**TEXT PASSAGE:**

Queries with streaming sources must be executed with writeStream.start();

shivali picture shivali · Nov 15, 2016 · Viewed 25k times · Source

I'm trying to read the messages from kafka (version 10) in spark and trying to print it.

     import spark.implicits._

         val spark = SparkSession
              .builder
              .appName("StructuredNetworkWordCount")
              .config("spark.master", "local")
              .getOrCreate()  

            val ds1 = spark.readStream.format("kafka")
              .option("kafka.bootstrap.servers", "localhost:9092")  
              .option("subscribe", "topicA")
              .load()

           ds1.collect.foreach(println)
           ds1.writeStream
           .format("console")
           .start()

           ds1.printSchema()

getting an error Exception in thread "main"

org.apache.spark.sql.AnalysisException: Queries with streaming sources must be executed with writeStream.start();;

Answer

ssice picture ssice · Jan 5, 2017

You are branching the query plan: from the same ds1 you are trying to:

  • ds1.collect.foreach(...)
  • ds1.writeStream.format(...){...}

But you are only calling .start() on the second branch, leaving the other dangling without a termination, which in turn throws the exception you are getting back.

The solution is to start both branches and await termination.

val ds1 = spark.readStream.format("kafka")
  .option("kafka.bootstrap.servers", "localhost:9092")  
  .option("subscribe", "topicA")  
  .load()
val query1 = ds1.collect.foreach(println)
  .writeStream
  .format("console")
  .start()
val query2 = ds1.writeStream
  .format("console")
  .start()

ds1.printSchema()
query1.awaitTermination()
query2.awaitTermination()

**SOURCE MATERIAL:**
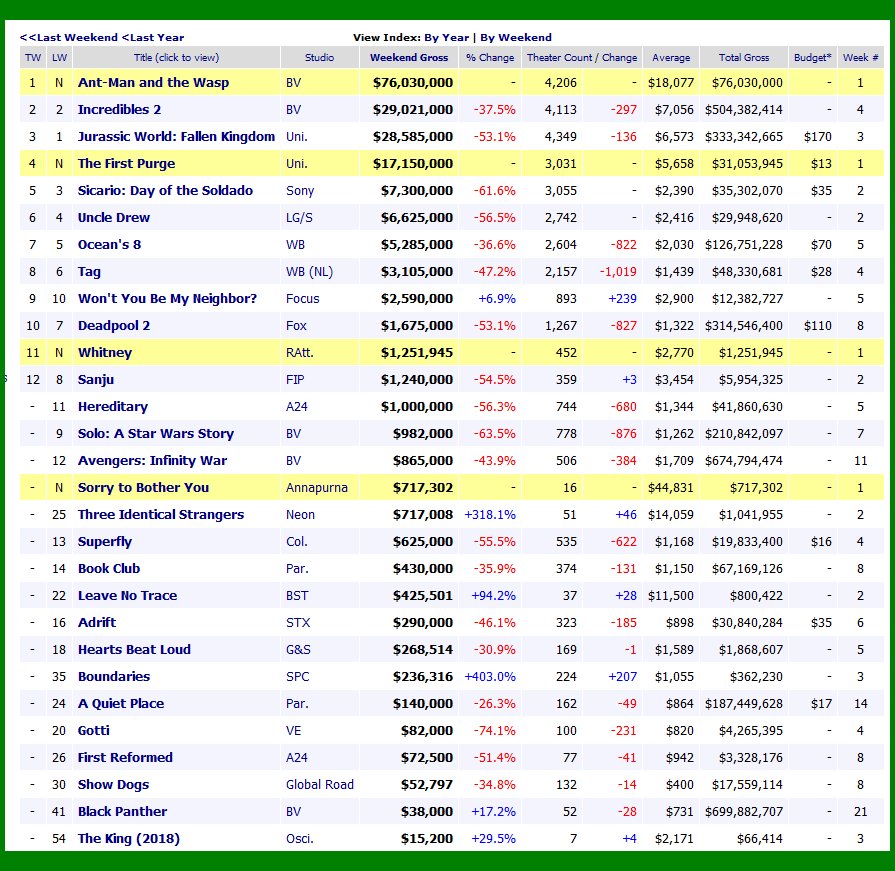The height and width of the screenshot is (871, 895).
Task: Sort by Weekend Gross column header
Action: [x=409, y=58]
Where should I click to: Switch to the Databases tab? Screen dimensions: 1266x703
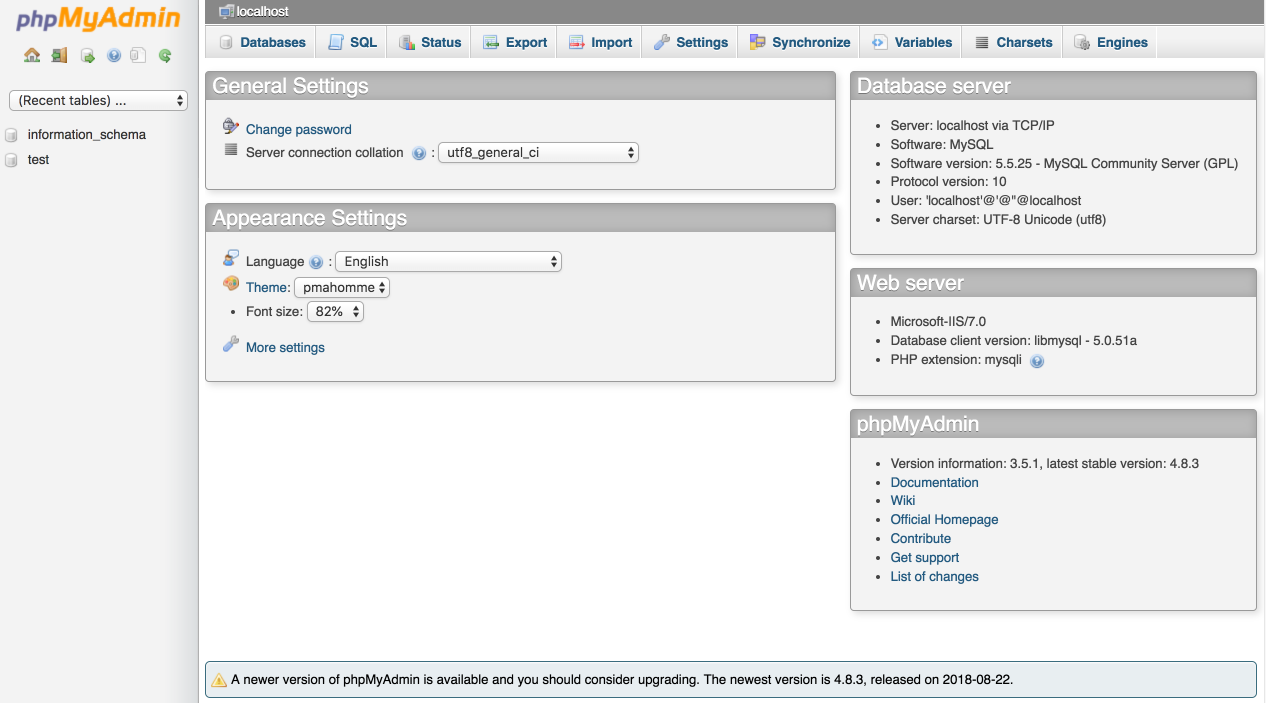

**WRITTEN REQUEST:**
Using the reply in the Spark streaming thread above, explain in one to three sentences why the posted code throws the AnalysisException.

**WRITTEN SOLUTION:**
The code branches the query plan by using the same ds1 in both ds1.collect.foreach(println) and ds1.writeStream.format("console"). Only the second branch calls .start(), so the first is left dangling without a termination, and that causes the exception.